Reimagine is a logical extension of last year’s Magic Editor tools, which lets one select and erase parts of a scene or change the sky to look like a sunset. But in Reimagine, one can select any nonhuman object or portion of a scene and type in a text prompt to generate something in that space. The results are often very convincing and even uncanny. One can add fun stuff, but that’s not the problem, according to Allison. A couple of her colleagues helped her test the boundaries of Reimagine with their Pixel 9 and 9 Pro review units, and they got it to generate some very disturbing things. Some of this required some creative prompting to work around the obvious guardrails. “If you choose your words carefully, you can get it to create a reasonably convincing body under a blood-stained sheet,” Allison wrote.

In their week of testing, they added car wrecks, smoking bombs in public places, sheets that appear to cover bloody corpses, and drug paraphernalia to images. That seems bad. But what is worse is that the software comes built into a phone that can be bought from a store.
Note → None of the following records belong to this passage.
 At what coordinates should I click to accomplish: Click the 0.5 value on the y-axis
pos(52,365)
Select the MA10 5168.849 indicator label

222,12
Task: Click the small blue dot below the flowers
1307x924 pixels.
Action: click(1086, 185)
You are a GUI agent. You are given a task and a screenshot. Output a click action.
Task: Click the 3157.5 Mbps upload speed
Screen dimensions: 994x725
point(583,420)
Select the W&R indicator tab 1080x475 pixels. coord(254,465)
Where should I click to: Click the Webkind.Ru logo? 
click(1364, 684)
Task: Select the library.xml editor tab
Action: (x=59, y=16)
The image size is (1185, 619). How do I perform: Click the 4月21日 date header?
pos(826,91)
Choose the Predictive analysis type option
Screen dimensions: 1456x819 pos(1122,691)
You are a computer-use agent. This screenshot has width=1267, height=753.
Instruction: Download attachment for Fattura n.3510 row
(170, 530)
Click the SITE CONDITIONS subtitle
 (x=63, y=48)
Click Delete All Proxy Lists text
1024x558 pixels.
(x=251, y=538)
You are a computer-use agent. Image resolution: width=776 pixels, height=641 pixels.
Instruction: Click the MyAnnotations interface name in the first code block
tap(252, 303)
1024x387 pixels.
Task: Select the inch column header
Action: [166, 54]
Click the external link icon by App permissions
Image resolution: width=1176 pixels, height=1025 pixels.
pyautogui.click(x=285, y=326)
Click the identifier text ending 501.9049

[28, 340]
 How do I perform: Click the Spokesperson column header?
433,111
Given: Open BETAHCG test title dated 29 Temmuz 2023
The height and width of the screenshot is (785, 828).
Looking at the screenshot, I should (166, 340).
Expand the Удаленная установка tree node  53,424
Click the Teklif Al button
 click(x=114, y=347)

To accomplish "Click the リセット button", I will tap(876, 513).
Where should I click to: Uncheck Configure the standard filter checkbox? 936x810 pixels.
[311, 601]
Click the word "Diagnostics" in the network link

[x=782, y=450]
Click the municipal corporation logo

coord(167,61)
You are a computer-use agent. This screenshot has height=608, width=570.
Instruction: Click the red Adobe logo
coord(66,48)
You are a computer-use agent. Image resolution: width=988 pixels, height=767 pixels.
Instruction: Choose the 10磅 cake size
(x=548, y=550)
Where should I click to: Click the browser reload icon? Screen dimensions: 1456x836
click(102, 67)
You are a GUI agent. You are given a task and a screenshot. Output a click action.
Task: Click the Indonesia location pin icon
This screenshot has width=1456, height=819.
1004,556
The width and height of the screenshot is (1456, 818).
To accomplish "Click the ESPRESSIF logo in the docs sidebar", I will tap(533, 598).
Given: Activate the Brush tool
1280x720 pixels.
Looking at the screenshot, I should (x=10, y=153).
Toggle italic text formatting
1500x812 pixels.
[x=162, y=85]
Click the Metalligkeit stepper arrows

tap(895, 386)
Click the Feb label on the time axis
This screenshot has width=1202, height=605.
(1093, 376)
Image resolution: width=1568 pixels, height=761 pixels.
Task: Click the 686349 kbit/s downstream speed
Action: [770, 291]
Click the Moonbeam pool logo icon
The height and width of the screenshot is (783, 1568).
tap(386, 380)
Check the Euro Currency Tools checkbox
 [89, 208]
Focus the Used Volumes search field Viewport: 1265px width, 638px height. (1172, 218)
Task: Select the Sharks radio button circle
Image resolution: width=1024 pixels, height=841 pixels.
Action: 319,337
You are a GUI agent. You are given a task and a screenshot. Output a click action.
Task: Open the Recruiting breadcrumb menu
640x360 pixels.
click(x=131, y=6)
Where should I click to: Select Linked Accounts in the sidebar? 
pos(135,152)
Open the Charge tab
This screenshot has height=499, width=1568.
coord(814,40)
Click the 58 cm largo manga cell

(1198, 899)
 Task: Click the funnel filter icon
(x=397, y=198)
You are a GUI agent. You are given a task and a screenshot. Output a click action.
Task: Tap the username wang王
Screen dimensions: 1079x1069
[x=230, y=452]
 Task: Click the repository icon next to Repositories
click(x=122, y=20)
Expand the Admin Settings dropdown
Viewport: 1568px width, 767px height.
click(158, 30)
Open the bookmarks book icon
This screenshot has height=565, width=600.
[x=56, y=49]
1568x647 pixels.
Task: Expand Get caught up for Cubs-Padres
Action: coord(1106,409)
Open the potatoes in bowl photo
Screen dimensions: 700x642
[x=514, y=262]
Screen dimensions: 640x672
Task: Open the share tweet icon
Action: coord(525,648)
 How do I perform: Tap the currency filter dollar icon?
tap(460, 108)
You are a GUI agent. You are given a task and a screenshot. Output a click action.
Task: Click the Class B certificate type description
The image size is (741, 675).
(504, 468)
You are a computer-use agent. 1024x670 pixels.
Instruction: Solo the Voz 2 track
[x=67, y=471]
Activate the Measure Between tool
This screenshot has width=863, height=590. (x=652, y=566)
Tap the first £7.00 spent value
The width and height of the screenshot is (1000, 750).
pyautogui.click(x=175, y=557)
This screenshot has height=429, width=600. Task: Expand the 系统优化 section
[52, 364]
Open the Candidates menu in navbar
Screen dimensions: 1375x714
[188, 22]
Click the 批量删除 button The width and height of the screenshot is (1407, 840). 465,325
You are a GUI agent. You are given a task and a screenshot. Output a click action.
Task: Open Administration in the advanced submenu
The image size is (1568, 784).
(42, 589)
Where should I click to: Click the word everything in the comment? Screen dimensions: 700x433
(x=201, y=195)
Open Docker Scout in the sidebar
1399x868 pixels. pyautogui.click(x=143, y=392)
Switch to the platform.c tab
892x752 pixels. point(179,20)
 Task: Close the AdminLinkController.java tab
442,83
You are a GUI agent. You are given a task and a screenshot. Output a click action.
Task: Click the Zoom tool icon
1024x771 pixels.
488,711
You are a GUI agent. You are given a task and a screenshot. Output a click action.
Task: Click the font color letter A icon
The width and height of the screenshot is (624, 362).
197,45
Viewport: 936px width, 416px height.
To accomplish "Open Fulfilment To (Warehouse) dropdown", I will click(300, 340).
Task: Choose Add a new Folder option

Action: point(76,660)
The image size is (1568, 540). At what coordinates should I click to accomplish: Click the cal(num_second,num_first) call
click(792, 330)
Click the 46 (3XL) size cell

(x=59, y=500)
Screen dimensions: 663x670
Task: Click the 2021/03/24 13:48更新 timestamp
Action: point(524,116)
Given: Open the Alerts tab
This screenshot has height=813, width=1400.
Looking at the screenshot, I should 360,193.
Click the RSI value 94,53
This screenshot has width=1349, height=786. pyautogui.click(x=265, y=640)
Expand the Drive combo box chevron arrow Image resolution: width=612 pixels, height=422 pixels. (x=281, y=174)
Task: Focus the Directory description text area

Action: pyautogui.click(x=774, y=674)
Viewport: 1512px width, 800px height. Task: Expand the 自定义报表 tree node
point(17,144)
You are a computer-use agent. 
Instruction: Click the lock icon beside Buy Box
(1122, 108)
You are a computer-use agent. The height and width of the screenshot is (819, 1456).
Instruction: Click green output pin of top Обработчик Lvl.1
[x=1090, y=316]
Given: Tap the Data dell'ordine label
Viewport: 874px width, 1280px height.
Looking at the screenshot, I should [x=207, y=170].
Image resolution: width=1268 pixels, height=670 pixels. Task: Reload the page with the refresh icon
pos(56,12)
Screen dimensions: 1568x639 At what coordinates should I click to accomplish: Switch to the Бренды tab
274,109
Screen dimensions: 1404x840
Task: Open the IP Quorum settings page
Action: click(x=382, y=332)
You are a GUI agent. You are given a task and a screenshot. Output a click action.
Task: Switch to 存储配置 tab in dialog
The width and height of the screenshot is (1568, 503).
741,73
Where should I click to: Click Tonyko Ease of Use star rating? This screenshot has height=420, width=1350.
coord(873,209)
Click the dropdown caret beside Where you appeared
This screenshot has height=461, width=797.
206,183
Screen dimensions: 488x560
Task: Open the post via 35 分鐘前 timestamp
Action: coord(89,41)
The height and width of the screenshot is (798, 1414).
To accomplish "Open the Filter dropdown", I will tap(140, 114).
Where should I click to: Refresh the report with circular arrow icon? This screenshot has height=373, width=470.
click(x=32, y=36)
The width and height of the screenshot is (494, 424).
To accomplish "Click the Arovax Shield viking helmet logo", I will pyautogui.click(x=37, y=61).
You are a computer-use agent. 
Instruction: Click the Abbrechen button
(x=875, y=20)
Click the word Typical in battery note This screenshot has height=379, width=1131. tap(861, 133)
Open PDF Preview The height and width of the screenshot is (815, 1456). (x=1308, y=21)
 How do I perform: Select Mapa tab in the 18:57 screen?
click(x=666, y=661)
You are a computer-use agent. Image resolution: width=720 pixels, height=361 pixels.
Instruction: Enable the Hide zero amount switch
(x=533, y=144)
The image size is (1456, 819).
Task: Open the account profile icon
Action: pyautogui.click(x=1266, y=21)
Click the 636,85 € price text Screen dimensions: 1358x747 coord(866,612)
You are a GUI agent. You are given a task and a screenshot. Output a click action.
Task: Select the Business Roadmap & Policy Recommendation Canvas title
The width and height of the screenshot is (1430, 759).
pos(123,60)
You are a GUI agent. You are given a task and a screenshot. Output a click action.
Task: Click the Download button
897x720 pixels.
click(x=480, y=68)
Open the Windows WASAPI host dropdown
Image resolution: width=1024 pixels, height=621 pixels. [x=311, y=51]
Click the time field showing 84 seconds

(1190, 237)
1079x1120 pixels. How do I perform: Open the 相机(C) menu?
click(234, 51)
According to Allison, what’s most troubling about all of this is the lack of robust tools to identify such content on the web. “Our ability to make problematic images is running way ahead of our ability to identify them. When you edit an image with Reimagine, there’s no watermark or any other obvious way to tell that the image is AI-generated — there’s just a tag in the metadata. That’s all well and good, but standard metadata is easily stripped from an image simply by taking a screenshot.”

When Allison and the team asked Google for comment on the issue, company spokesperson Alex Moriconi responded with the following statement: “Pixel Studio and Magic Editor are helpful tools meant to unlock your creativity with text to image generation and advanced photo editing on Pixel 9 devices. We design our Generative AI tools to respect the intent of user prompts and that means they may create content that may offend when instructed by the user to do so. That said, it’s not anything goes. We have clear policies and Terms of Service on what kinds of content we allow and don’t allow, and build guardrails to prevent abuse. At times, some prompts can challenge these tools’ guardrails and we remain committed to continually enhancing and refining the safeguards we have in place.” Is this reassuring enough? The jury is out.